The concept of temporal scaling in H.264 SVC was introduced in this article at a marginally high level. Microsoft consultants Danny Cheung and Mariusz Ostrowski also cover this topic briefly in their video deep dive session at the recent Lync Conference, which can be seen at about 35 minutes into this recording.
The benefit which SVC provides here is that a single encoded video stream can incorporate multiple frame rate requests. While the H.264 SVC codec specifications defines for support of many additive layers the actual implementation of this codec in Lync 2013 supports a maximum of two temporal layers per video stream.
The Base Layer which is identified with a Temporal ID (TID) of ‘0’ must been sent to the decoder at a minimum, providing video in the frame rate encoded for that layer. The base layer provides all the data needed to reconstruct a video stream at only the single frame rate provided in the single stream. This layer includes the initial Intraframes (I) which are key frames that contain all the needed data for a given single frame of video. The subsequent Predicative frames (P) include only the data which has changed since the previous ‘I’ frame was sent, which are basically the deltas of video data. After a set number of P frames are sent a new I frame is encoded to refresh the complete frame image.
For an additional frame rate request a single Enhancement Layer can be added to the same stream which includes even more ‘P’ frames, effectively doubling the frame rate. The enhancement layer alone is useless as it is only comprised of the interim predicative frames; thus it must be sent alongside the base layer to be of any value to the decoder.

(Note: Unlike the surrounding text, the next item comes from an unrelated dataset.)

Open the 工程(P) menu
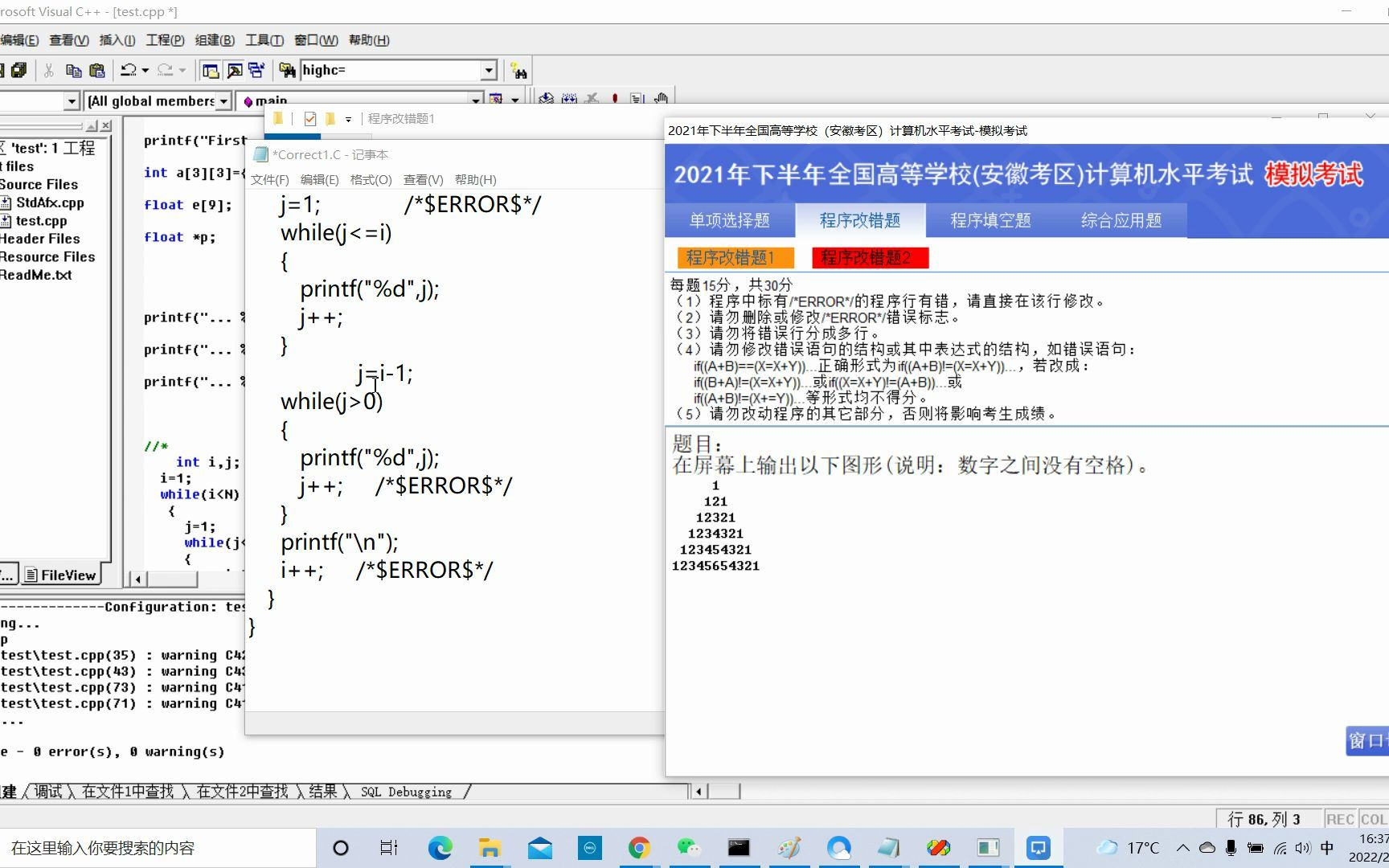This screenshot has height=868, width=1389. (165, 40)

If a Lync 2013 client participating in a multiparty conference call receives requests for two different frame rates from multiple parties of the same resolution then the encoding client can provide for both requests in a single video stream. It does this by encoding a specific frame rate in the base layer and then using the same frame rate value in the enhancement layer. Then for clients requesting the lower value the AVMCU will only forward on the base layer to those clients, meanwhile any clients requesting a higher value will be given both the base and enhancement layers be the AVMCU.

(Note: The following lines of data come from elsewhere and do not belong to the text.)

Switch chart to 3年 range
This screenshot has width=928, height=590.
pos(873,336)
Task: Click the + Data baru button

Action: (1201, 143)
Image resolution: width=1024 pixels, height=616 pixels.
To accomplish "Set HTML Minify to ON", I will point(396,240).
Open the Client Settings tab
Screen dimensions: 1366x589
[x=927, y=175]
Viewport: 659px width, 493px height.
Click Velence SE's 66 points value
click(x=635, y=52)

In the basic scenario where an encoder is attempting to supply requests for both 15 fps and 30 fps it will encode video at 15 fps in the base layer and then additionally encode video at 15 fps again in the enhancement layer. For decoders requesting 15 fps the AVMCU will only forward the base layer on to those clients, while other clients asking for 30 fps would be sent both layers by the AVMCU. Those clients would receive two temporal layers of 15 fps each to produce a 30 fps stream (15 + 15).

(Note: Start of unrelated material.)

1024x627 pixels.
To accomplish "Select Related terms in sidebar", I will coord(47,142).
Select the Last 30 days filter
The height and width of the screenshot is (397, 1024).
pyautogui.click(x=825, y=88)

These individual layers would not have the same data, but would contain unique individual frames. Think of it as every other frame encoded from the camera is placed into alternating layers. So frame A would go into layer 0, then frame B into layer 1, then frame C would be placed back into the base layer 0, and frame D in the enhancement layer 1, and so on. Decoding layer 0 would result in receiving frames A, C, E, while decoding both layers 0 and 1 together would provide all of the encoded frames of A, B, C, D, E, F, and so on.
H.264 SVC in Lync 2013 supports a third frame rate of 7.5 fps and one might think that that lower request could be extrapolated from the above stream, but this is not the case. Even though 7.5 is evenly divisible from the encoded 15 fps rate in the above example the data is not packaged in a way that individual frames can simply be dropped. In earlier articles this concept may have been over-simplified to give the impression that the AVMCU can simply drop half of the individual frames to cut 30 fps streams down into 15 fps, for example, and then again by half down to 7.5 fps. But this was not the intention, and this article should help clear up the fact that the flexibility of the codec lies completely within the individually packaged layers. The AVMCU can only work with the entire layers by choosing to either forward or strip the single enhancement layer.
So for the rare occasions when a client is asking for 7.5 fps then the encoding client would need to send an additional, complete video stream with a pair of temporal layers encoded at different frame rates. The effectively doubles the work that the encoding client must do as it’s no encoding the video twice, but the impact on bandwidth is not actually doubled as the second stream providing lower frame rates would be comprised of less data when compared to the higher frame rate stream.
As Lync Server matures in future versions and device processing power increases it is quite possible that this same benefit in providing multiple frame rates could be expanded into providing multiple resolutions as the SVC codec. This is called as Spatial Scaling and is defined in the codec’s design specifications, showing how SVC has plenty of room for growth and is only partially utilized in its current implementation.